PROBLEM TO WORK ON: Go through the records and report each line in which the word "text" occurs.

RECORDS FOR THE TASK:
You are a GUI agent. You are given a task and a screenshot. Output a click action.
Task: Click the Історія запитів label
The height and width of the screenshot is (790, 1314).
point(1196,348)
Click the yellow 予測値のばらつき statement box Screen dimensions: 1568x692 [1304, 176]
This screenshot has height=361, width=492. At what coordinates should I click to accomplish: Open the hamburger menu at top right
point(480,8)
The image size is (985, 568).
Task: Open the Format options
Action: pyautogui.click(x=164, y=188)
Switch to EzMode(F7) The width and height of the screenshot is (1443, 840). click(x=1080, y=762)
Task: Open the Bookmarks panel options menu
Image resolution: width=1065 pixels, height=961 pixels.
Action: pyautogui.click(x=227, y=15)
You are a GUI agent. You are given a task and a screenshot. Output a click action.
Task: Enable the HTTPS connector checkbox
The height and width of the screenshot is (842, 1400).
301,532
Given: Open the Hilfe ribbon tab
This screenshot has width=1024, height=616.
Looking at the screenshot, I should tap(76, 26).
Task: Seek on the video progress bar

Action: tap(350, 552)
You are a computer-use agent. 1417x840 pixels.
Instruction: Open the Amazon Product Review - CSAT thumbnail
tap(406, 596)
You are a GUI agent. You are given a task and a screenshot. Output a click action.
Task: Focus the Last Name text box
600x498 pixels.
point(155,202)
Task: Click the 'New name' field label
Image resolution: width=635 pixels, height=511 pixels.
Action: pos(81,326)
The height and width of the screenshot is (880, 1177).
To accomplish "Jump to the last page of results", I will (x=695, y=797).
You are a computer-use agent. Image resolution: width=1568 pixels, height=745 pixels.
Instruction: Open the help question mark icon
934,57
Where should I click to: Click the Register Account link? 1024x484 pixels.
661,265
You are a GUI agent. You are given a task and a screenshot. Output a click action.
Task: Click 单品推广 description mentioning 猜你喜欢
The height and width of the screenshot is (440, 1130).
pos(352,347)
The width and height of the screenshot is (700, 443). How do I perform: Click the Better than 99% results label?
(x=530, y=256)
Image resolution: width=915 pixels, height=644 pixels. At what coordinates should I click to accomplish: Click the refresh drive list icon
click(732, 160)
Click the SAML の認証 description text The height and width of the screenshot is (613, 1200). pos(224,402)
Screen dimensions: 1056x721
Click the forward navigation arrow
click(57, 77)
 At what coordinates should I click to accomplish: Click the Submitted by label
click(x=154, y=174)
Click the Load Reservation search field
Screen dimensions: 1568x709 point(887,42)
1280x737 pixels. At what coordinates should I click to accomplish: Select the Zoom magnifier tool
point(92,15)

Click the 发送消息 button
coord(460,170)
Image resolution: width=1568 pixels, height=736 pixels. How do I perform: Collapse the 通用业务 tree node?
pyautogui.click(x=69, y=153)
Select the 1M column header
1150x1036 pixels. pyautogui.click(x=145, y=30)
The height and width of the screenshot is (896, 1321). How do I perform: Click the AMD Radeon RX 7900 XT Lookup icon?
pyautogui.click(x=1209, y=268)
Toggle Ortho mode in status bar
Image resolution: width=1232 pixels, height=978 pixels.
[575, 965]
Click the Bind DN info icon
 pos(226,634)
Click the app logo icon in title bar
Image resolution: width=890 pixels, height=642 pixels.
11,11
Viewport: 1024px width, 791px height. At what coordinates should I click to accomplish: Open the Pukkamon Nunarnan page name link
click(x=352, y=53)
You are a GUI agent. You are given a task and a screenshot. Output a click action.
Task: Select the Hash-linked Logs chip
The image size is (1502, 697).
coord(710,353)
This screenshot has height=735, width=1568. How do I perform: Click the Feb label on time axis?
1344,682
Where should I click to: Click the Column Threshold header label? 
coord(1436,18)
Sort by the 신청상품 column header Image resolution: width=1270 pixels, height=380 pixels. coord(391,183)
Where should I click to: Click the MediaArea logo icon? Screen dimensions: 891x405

FINISHED TASK:
Task: Focus the Last Name text box
Click the SAML の認証 description text The height and width of the screenshot is (613, 1200). pos(224,402)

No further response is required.